:: TASK OBJECTIVE ::
Render the lines below as a Markdown table with two columns, Row and Line, giving each row a number and skipping blank lines.

:: INPUT ::
------------

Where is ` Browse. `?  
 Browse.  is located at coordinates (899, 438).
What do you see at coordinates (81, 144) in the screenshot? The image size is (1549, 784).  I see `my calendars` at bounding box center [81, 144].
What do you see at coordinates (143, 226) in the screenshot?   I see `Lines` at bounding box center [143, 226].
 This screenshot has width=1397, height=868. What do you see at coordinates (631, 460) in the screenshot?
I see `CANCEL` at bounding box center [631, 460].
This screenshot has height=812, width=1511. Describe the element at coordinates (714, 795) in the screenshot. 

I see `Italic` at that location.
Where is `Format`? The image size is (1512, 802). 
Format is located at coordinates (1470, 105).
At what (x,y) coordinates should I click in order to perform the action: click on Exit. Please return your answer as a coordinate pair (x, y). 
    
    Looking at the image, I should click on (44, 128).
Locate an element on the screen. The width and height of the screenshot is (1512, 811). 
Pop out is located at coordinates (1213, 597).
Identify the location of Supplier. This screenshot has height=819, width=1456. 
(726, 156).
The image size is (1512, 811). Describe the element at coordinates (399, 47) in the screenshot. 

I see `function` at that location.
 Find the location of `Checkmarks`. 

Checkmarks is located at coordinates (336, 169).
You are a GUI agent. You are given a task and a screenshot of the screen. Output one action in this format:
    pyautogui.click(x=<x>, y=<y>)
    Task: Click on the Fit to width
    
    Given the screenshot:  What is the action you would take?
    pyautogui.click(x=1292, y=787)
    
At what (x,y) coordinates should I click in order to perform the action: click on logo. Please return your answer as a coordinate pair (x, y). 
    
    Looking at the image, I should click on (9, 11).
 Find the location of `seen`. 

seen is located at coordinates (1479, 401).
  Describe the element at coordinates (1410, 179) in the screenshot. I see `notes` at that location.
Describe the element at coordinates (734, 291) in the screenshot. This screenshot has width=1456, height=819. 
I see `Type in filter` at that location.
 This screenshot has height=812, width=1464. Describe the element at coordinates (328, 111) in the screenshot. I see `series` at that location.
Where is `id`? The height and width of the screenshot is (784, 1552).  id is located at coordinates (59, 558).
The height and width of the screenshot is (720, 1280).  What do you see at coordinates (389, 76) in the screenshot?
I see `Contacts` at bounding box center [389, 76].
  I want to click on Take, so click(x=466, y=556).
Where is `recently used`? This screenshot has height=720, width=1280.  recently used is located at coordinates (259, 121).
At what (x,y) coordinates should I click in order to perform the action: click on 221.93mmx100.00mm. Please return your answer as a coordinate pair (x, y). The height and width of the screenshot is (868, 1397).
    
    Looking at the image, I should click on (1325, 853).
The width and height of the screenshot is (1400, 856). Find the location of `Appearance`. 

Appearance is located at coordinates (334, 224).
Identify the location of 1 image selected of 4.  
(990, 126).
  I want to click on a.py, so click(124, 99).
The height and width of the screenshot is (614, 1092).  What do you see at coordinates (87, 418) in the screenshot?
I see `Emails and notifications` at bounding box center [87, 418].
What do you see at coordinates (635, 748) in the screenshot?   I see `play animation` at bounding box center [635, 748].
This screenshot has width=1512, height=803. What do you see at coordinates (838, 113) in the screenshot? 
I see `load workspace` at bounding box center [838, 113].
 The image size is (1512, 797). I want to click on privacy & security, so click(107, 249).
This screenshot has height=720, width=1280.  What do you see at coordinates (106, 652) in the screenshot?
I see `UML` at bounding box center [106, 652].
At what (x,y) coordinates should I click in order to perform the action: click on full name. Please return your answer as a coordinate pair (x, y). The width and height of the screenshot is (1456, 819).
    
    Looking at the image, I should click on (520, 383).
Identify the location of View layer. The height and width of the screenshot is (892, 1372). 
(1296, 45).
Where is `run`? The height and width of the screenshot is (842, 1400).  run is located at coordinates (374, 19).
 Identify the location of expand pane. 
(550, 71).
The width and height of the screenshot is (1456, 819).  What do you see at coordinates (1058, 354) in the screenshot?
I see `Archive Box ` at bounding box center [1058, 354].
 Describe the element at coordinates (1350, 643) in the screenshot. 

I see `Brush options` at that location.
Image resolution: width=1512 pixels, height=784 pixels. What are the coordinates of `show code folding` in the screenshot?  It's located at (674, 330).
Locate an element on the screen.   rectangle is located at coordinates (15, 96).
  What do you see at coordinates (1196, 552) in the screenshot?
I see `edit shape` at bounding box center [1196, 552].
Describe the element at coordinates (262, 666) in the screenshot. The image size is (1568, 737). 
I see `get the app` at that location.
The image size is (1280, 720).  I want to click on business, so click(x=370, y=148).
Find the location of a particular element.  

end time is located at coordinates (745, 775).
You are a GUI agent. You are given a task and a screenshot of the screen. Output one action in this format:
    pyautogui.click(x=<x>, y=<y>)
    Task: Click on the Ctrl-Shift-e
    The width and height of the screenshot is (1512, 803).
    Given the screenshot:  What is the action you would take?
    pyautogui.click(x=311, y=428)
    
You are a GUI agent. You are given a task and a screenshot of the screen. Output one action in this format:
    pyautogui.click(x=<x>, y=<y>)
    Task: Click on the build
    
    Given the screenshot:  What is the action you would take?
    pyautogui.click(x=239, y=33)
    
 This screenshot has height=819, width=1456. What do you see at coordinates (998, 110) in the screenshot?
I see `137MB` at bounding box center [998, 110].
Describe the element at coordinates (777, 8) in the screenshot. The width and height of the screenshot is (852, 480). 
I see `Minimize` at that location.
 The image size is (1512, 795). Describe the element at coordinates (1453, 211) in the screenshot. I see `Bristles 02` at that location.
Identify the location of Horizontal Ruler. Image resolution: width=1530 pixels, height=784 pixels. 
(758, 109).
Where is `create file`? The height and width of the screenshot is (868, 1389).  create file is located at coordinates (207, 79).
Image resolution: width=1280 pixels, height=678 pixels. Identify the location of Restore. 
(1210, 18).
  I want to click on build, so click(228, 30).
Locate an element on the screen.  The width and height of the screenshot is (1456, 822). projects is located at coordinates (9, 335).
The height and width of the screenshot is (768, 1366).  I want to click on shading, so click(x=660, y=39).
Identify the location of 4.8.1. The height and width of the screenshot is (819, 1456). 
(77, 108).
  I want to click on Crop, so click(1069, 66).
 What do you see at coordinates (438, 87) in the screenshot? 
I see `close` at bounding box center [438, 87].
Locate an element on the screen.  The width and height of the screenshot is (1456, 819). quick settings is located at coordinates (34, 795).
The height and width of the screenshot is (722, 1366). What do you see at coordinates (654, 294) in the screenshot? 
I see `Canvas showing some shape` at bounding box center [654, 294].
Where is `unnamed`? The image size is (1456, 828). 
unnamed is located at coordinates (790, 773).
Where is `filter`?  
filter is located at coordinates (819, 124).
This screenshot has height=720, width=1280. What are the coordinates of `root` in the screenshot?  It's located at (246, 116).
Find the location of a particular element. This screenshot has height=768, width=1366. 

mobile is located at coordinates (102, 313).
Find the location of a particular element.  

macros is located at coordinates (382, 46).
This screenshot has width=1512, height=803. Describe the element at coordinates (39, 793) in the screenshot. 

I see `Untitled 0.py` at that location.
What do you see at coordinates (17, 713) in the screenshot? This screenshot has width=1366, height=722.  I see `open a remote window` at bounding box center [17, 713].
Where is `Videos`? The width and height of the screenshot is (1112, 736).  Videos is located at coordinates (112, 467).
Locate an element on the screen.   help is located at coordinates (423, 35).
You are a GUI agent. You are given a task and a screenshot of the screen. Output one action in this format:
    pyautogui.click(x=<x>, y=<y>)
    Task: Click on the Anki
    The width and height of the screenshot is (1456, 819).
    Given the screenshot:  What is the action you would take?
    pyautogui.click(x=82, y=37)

------------

:: ANSWER BELOW ::
| Row | Line |
|---|---|
| 1 | Where is ` Browse. `?   |
| 2 |  Browse.  is located at coordinates (899, 438). |
| 3 | What do you see at coordinates (81, 144) in the screenshot? The image size is (1549, 784).  I see `my calendars` at bounding box center [81, 144]. |
| 4 | What do you see at coordinates (143, 226) in the screenshot?   I see `Lines` at bounding box center [143, 226]. |
| 5 |  This screenshot has width=1397, height=868. What do you see at coordinates (631, 460) in the screenshot? |
| 6 | I see `CANCEL` at bounding box center [631, 460]. |
| 7 | This screenshot has height=812, width=1511. Describe the element at coordinates (714, 795) in the screenshot.  |
| 8 | I see `Italic` at that location. |
| 9 | Where is `Format`? The image size is (1512, 802).  |
| 10 | Format is located at coordinates (1470, 105). |
| 11 | At what (x,y) coordinates should I click in order to perform the action: click on Exit. Please return your answer as a coordinate pair (x, y).  |
| 12 |     Looking at the image, I should click on (44, 128). |
| 13 | Locate an element on the screen. The width and height of the screenshot is (1512, 811).  |
| 14 | Pop out is located at coordinates (1213, 597). |
| 15 | Identify the location of Supplier. This screenshot has height=819, width=1456.  |
| 16 | (726, 156). |
| 17 | The image size is (1512, 811). Describe the element at coordinates (399, 47) in the screenshot.  |
| 18 | I see `function` at that location. |
| 19 |  Find the location of `Checkmarks`.  |
| 20 | Checkmarks is located at coordinates (336, 169). |
| 21 | You are a GUI agent. You are given a task and a screenshot of the screen. Output one action in this format: |
| 22 |     pyautogui.click(x=<x>, y=<y>) |
| 23 |     Task: Click on the Fit to width |
| 24 |     Given the screenshot:  What is the action you would take? |
| 25 |     pyautogui.click(x=1292, y=787) |
| 26 | At what (x,y) coordinates should I click in order to perform the action: click on logo. Please return your answer as a coordinate pair (x, y).  |
| 27 |     Looking at the image, I should click on (9, 11). |
| 28 |  Find the location of `seen`.  |
| 29 | seen is located at coordinates (1479, 401). |
| 30 |   Describe the element at coordinates (1410, 179) in the screenshot. I see `notes` at that location. |
| 31 | Describe the element at coordinates (734, 291) in the screenshot. This screenshot has width=1456, height=819.  |
| 32 | I see `Type in filter` at that location. |
| 33 |  This screenshot has height=812, width=1464. Describe the element at coordinates (328, 111) in the screenshot. I see `series` at that location. |
| 34 | Where is `id`? The height and width of the screenshot is (784, 1552).  id is located at coordinates (59, 558). |
| 35 | The height and width of the screenshot is (720, 1280).  What do you see at coordinates (389, 76) in the screenshot? |
| 36 | I see `Contacts` at bounding box center [389, 76]. |
| 37 |   I want to click on Take, so click(x=466, y=556). |
| 38 | Where is `recently used`? This screenshot has height=720, width=1280.  recently used is located at coordinates (259, 121). |
| 39 | At what (x,y) coordinates should I click in order to perform the action: click on 221.93mmx100.00mm. Please return your answer as a coordinate pair (x, y). The height and width of the screenshot is (868, 1397). |
| 40 |     Looking at the image, I should click on (1325, 853). |
| 41 | The width and height of the screenshot is (1400, 856). Find the location of `Appearance`.  |
| 42 | Appearance is located at coordinates (334, 224). |
| 43 | Identify the location of 1 image selected of 4.   |
| 44 | (990, 126). |
| 45 |   I want to click on a.py, so click(124, 99). |
| 46 | The height and width of the screenshot is (614, 1092).  What do you see at coordinates (87, 418) in the screenshot? |
| 47 | I see `Emails and notifications` at bounding box center [87, 418]. |
| 48 | What do you see at coordinates (635, 748) in the screenshot?   I see `play animation` at bounding box center [635, 748]. |
| 49 | This screenshot has width=1512, height=803. What do you see at coordinates (838, 113) in the screenshot?  |
| 50 | I see `load workspace` at bounding box center [838, 113]. |
| 51 |  The image size is (1512, 797). I want to click on privacy & security, so click(107, 249). |
| 52 | This screenshot has height=720, width=1280.  What do you see at coordinates (106, 652) in the screenshot? |
| 53 | I see `UML` at bounding box center [106, 652]. |
| 54 | At what (x,y) coordinates should I click in order to perform the action: click on full name. Please return your answer as a coordinate pair (x, y). The width and height of the screenshot is (1456, 819). |
| 55 |     Looking at the image, I should click on (520, 383). |
| 56 | Identify the location of View layer. The height and width of the screenshot is (892, 1372).  |
| 57 | (1296, 45). |
| 58 | Where is `run`? The height and width of the screenshot is (842, 1400).  run is located at coordinates (374, 19). |
| 59 |  Identify the location of expand pane.  |
| 60 | (550, 71). |
| 61 | The width and height of the screenshot is (1456, 819).  What do you see at coordinates (1058, 354) in the screenshot? |
| 62 | I see `Archive Box ` at bounding box center [1058, 354]. |
| 63 |  Describe the element at coordinates (1350, 643) in the screenshot.  |
| 64 | I see `Brush options` at that location. |
| 65 | Image resolution: width=1512 pixels, height=784 pixels. What are the coordinates of `show code folding` in the screenshot?  It's located at (674, 330). |
| 66 | Locate an element on the screen.   rectangle is located at coordinates (15, 96). |
| 67 |   What do you see at coordinates (1196, 552) in the screenshot? |
| 68 | I see `edit shape` at bounding box center [1196, 552]. |
| 69 | Describe the element at coordinates (262, 666) in the screenshot. The image size is (1568, 737).  |
| 70 | I see `get the app` at that location. |
| 71 | The image size is (1280, 720).  I want to click on business, so click(x=370, y=148). |
| 72 | Find the location of a particular element.   |
| 73 | end time is located at coordinates (745, 775). |
| 74 | You are a GUI agent. You are given a task and a screenshot of the screen. Output one action in this format: |
| 75 |     pyautogui.click(x=<x>, y=<y>) |
| 76 |     Task: Click on the Ctrl-Shift-e |
| 77 |     The width and height of the screenshot is (1512, 803). |
| 78 |     Given the screenshot:  What is the action you would take? |
| 79 |     pyautogui.click(x=311, y=428) |
| 80 | You are a GUI agent. You are given a task and a screenshot of the screen. Output one action in this format: |
| 81 |     pyautogui.click(x=<x>, y=<y>) |
| 82 |     Task: Click on the build |
| 83 |     Given the screenshot:  What is the action you would take? |
| 84 |     pyautogui.click(x=239, y=33) |
| 85 |  This screenshot has height=819, width=1456. What do you see at coordinates (998, 110) in the screenshot? |
| 86 | I see `137MB` at bounding box center [998, 110]. |
| 87 | Describe the element at coordinates (777, 8) in the screenshot. The width and height of the screenshot is (852, 480).  |
| 88 | I see `Minimize` at that location. |
| 89 |  The image size is (1512, 795). Describe the element at coordinates (1453, 211) in the screenshot. I see `Bristles 02` at that location. |
| 90 | Identify the location of Horizontal Ruler. Image resolution: width=1530 pixels, height=784 pixels.  |
| 91 | (758, 109). |
| 92 | Where is `create file`? The height and width of the screenshot is (868, 1389).  create file is located at coordinates (207, 79). |
| 93 | Image resolution: width=1280 pixels, height=678 pixels. Identify the location of Restore.  |
| 94 | (1210, 18). |
| 95 |   I want to click on build, so click(228, 30). |
| 96 | Locate an element on the screen.  The width and height of the screenshot is (1456, 822). projects is located at coordinates (9, 335). |
| 97 | The height and width of the screenshot is (768, 1366).  I want to click on shading, so click(x=660, y=39). |
| 98 | Identify the location of 4.8.1. The height and width of the screenshot is (819, 1456).  |
| 99 | (77, 108). |
| 100 |   I want to click on Crop, so click(1069, 66). |
| 101 |  What do you see at coordinates (438, 87) in the screenshot?  |
| 102 | I see `close` at bounding box center [438, 87]. |
| 103 | Locate an element on the screen.  The width and height of the screenshot is (1456, 819). quick settings is located at coordinates (34, 795). |
| 104 | The height and width of the screenshot is (722, 1366). What do you see at coordinates (654, 294) in the screenshot?  |
| 105 | I see `Canvas showing some shape` at bounding box center [654, 294]. |
| 106 | Where is `unnamed`? The image size is (1456, 828).  |
| 107 | unnamed is located at coordinates (790, 773). |
| 108 | Where is `filter`?   |
| 109 | filter is located at coordinates (819, 124). |
| 110 | This screenshot has height=720, width=1280. What are the coordinates of `root` in the screenshot?  It's located at (246, 116). |
| 111 | Find the location of a particular element. This screenshot has height=768, width=1366.  |
| 112 | mobile is located at coordinates (102, 313). |
| 113 | Find the location of a particular element.   |
| 114 | macros is located at coordinates (382, 46). |
| 115 | This screenshot has width=1512, height=803. Describe the element at coordinates (39, 793) in the screenshot.  |
| 116 | I see `Untitled 0.py` at that location. |
| 117 | What do you see at coordinates (17, 713) in the screenshot? This screenshot has width=1366, height=722.  I see `open a remote window` at bounding box center [17, 713]. |
| 118 | Where is `Videos`? The width and height of the screenshot is (1112, 736).  Videos is located at coordinates (112, 467). |
| 119 | Locate an element on the screen.   help is located at coordinates (423, 35). |
| 120 | You are a GUI agent. You are given a task and a screenshot of the screen. Output one action in this format: |
| 121 |     pyautogui.click(x=<x>, y=<y>) |
| 122 |     Task: Click on the Anki |
| 123 |     The width and height of the screenshot is (1456, 819). |
| 124 |     Given the screenshot:  What is the action you would take? |
| 125 |     pyautogui.click(x=82, y=37) |